ACTION ITEM: Your copy should begin at the line containing "The height and width of the screenshot is (819, 1456). How" and end at the last line of the records; transcribe those lines exactly and leave out every picture.

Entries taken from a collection
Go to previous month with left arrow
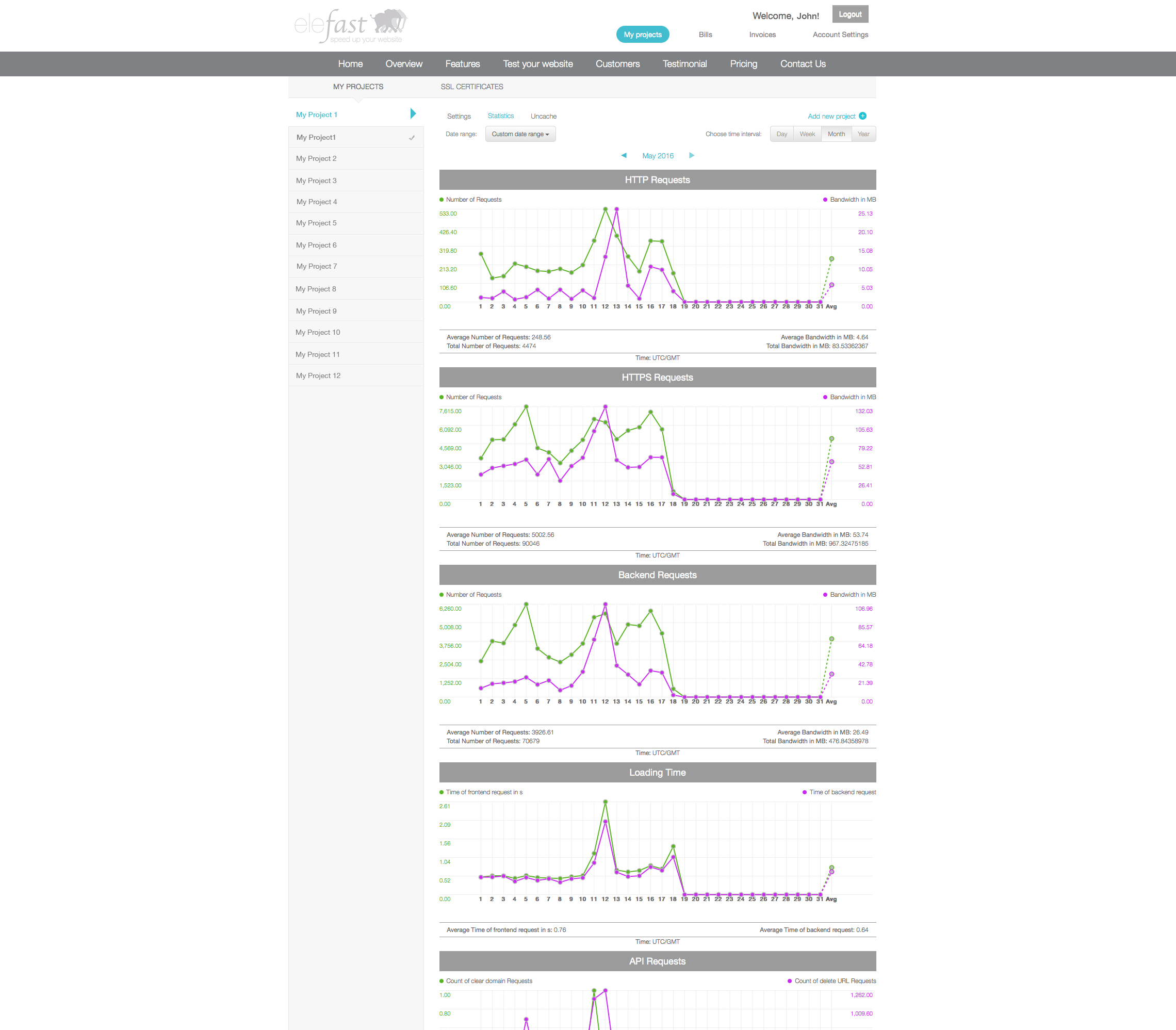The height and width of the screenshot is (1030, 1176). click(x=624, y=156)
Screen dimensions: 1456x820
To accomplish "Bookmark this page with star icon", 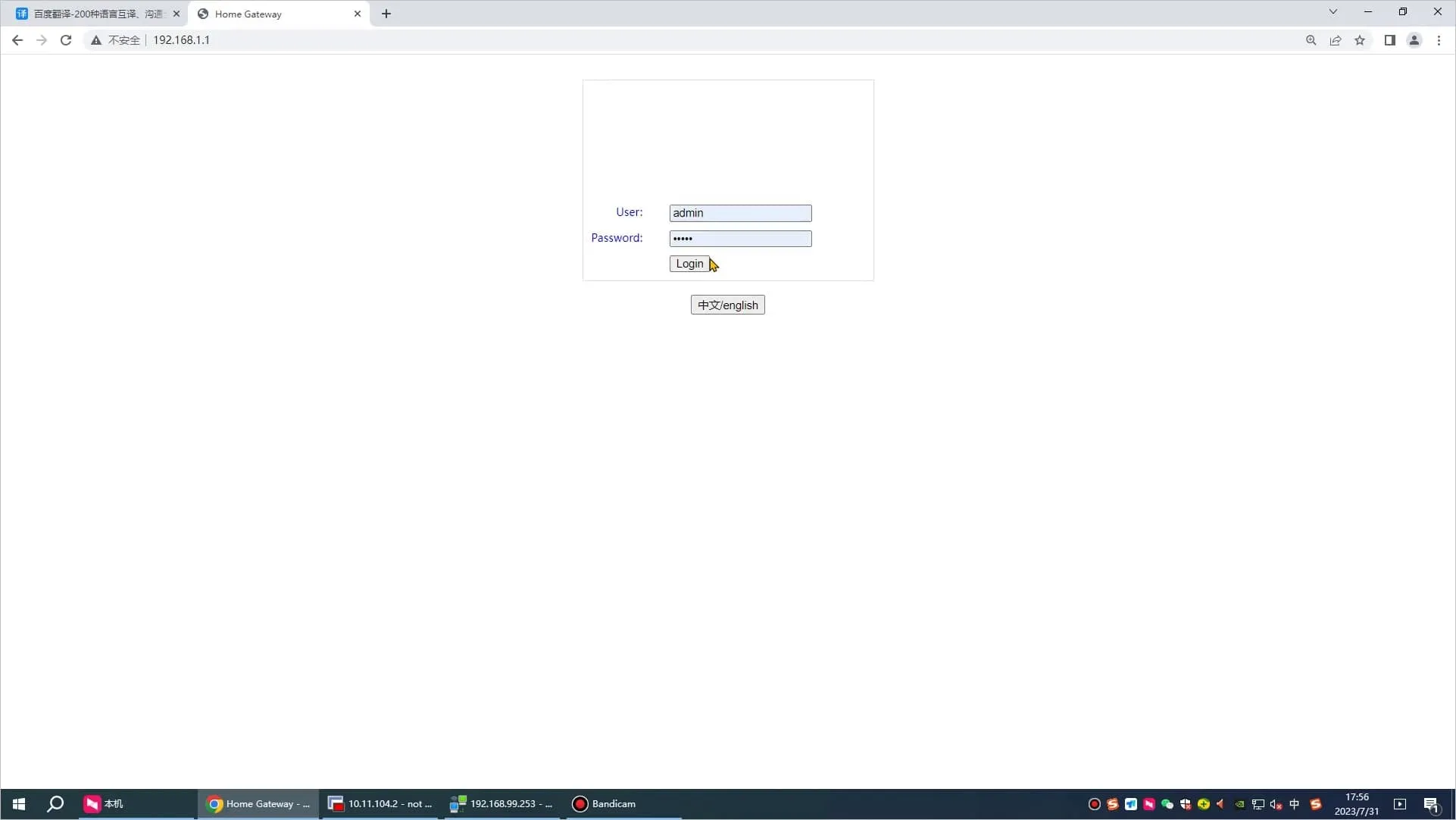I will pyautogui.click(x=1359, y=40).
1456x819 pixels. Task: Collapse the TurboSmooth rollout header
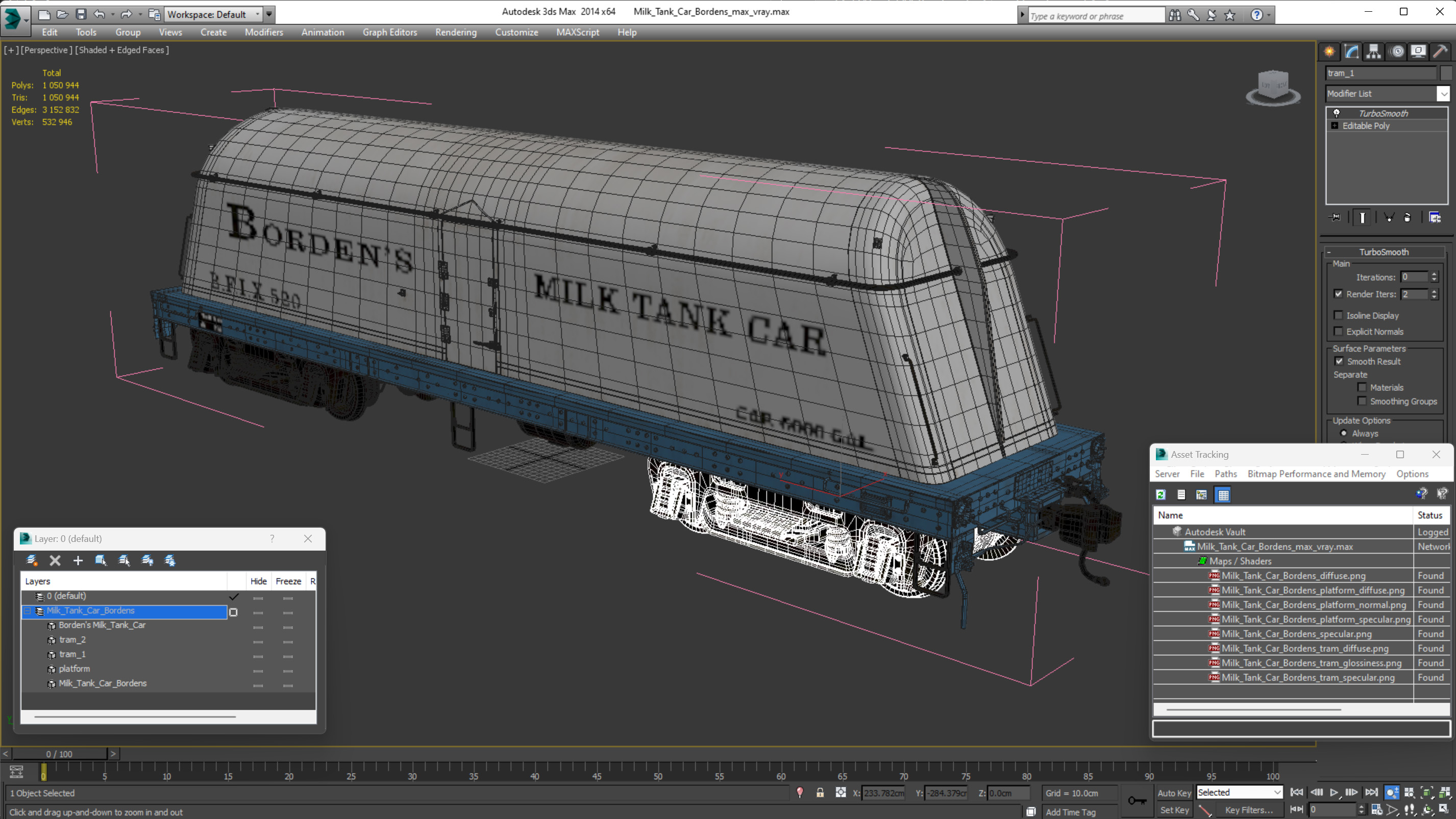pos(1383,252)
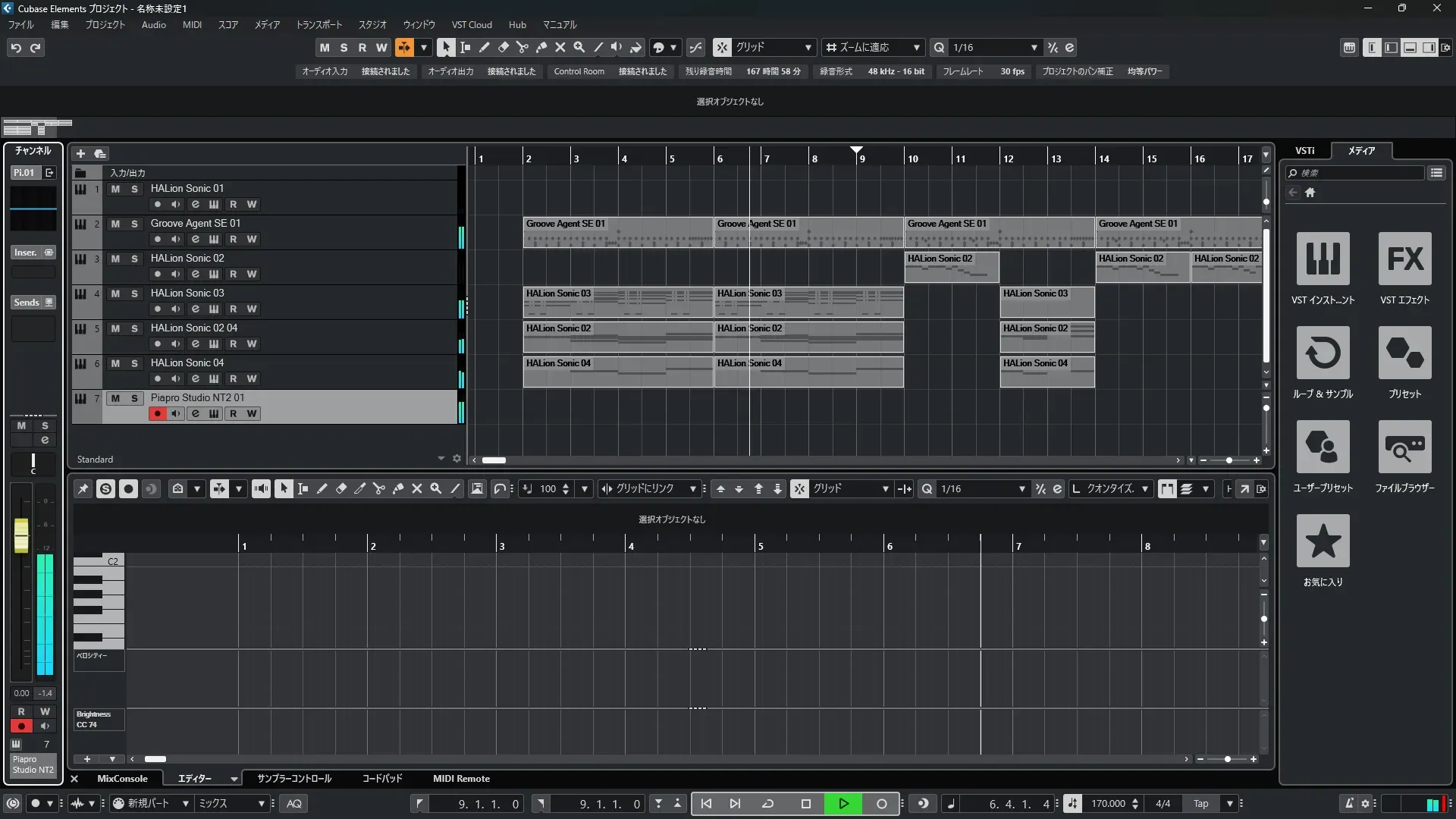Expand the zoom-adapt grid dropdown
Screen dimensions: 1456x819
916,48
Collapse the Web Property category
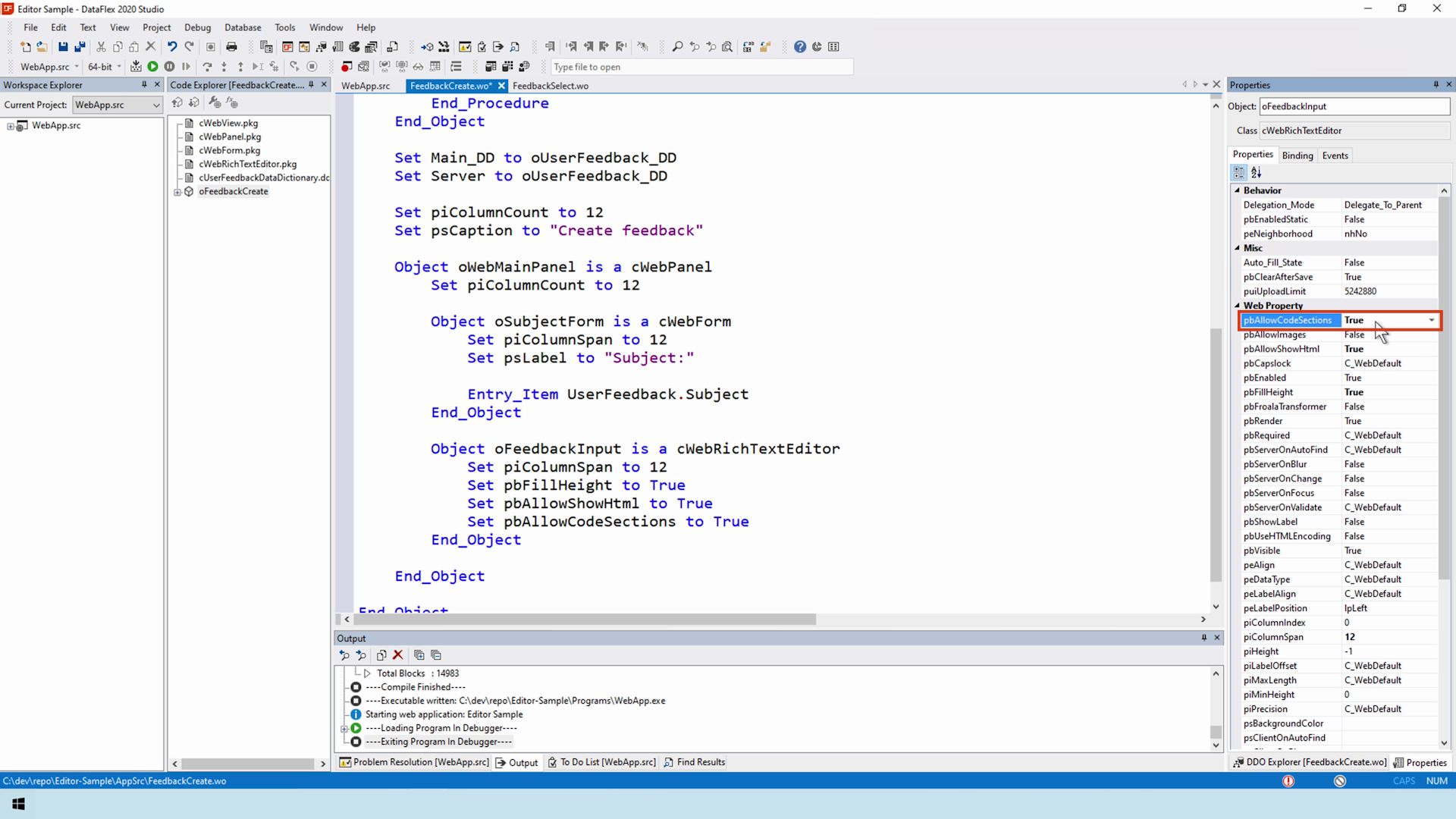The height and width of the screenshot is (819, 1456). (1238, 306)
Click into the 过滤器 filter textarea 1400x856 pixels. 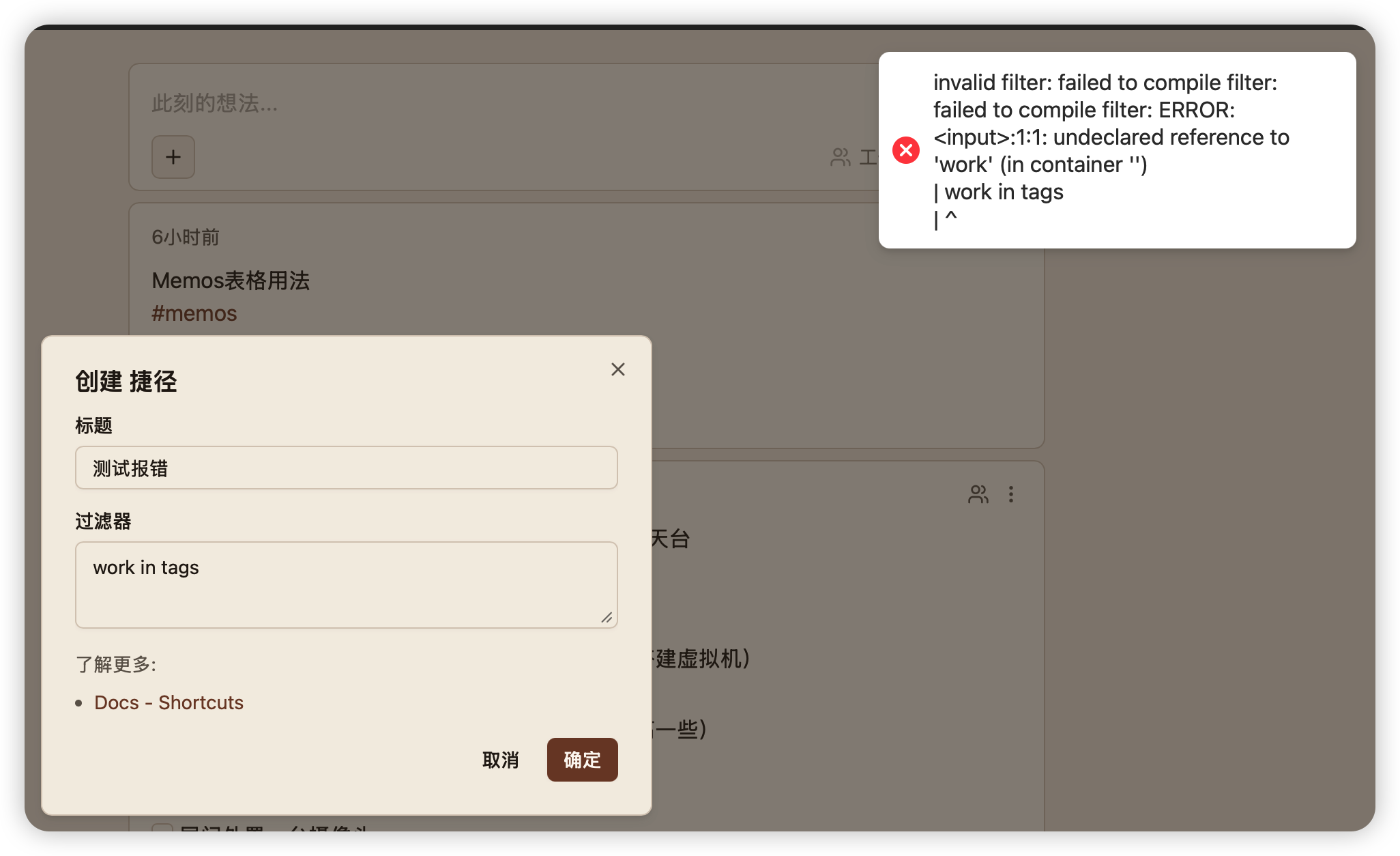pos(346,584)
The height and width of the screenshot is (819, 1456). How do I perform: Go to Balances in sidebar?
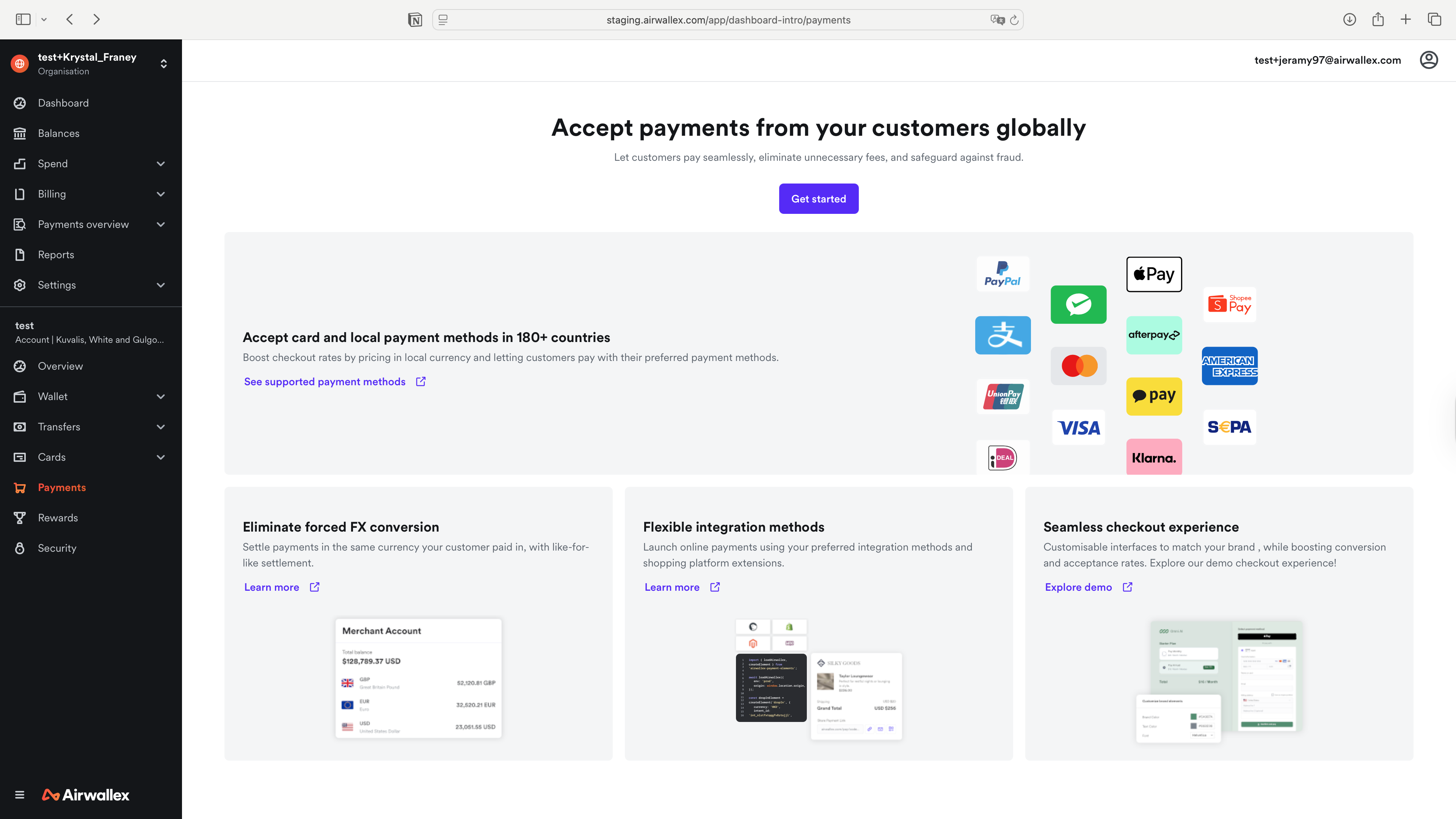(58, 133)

FINISHED TASK:
The height and width of the screenshot is (819, 1456). How do I perform: Go to Balances in sidebar?
(58, 133)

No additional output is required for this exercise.